Texas Billboards Blast Community Colleges for Low Graduation Rates




It's no secret that four-year universities are struggling to increase graduation rates, but the situation is even more dire at the nation's community colleges. According to federal data, only 22 percent of community college students complete their degrees within three years. Now, the Texas Association of Business is bringing attention to that state's dismal community college graduation rates through a series of billboards.

The latest ad, running in Dallas, blasts the Dallas County Community College District with the message "8% of DCCCD students graduate in 3 years.
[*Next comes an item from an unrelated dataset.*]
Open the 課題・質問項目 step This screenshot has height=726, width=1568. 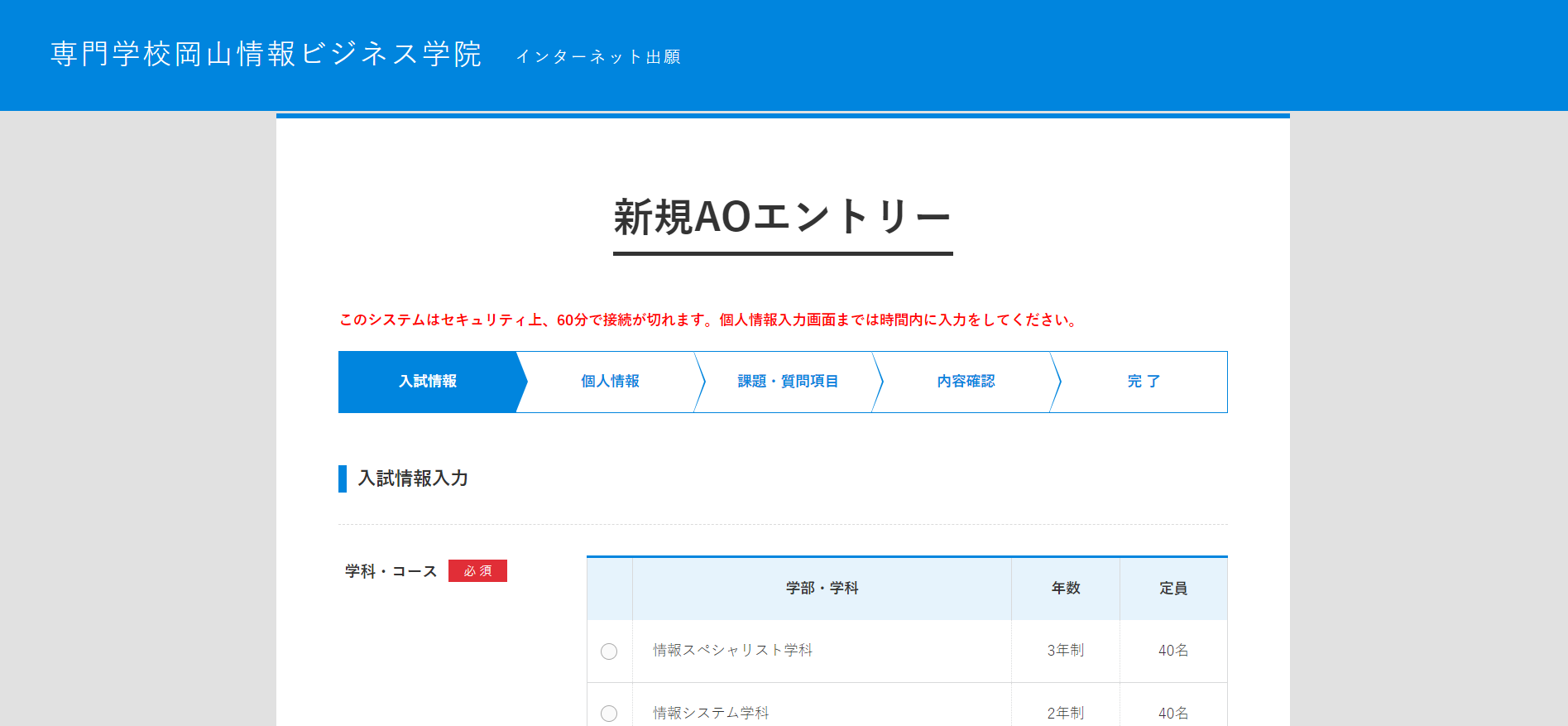point(788,382)
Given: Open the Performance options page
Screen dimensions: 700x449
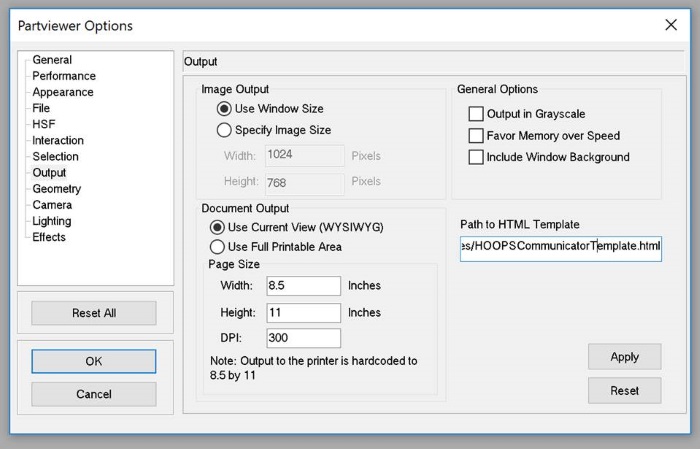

Is that fair to the students?" A similar billboard ran in Austin in October advertising that city's 4 percent community college graduation rate.

Bill Hammond, the association's president, says his organization wants to push the state legislature to tie community college funding to graduation rates. "We're looking at a massive shortage of educated workforce unless we increase the productivity of education in Texas," Hammond told The Texas Tribune. "Overall, two-thirds of the jobs of the future will require some post-secondary degree or certificate." TAB believes if the state gets tough on the community college system, the graduation rate could rise to 60 percent.

But Dallas County Community College District Chancellor Wright Lassiter is defending the state's two-year schools. He wrote a letter to the Tribune expressing disappointment that TAB is attacking "the workhorse and largest sector of the Texas higher education system" instead of supporting "investment in community colleges." Lassiter says DCCCD students don't graduate within three years "because they do not or cannot attend classes full-time." He also points out that many students also never graduate from community college because they go on and transfer to a four-year school. "You should ask our students if they think our cost, convenience, flexibility and quality of classes are fair and whether we make higher education accessible," Lassiter wrote.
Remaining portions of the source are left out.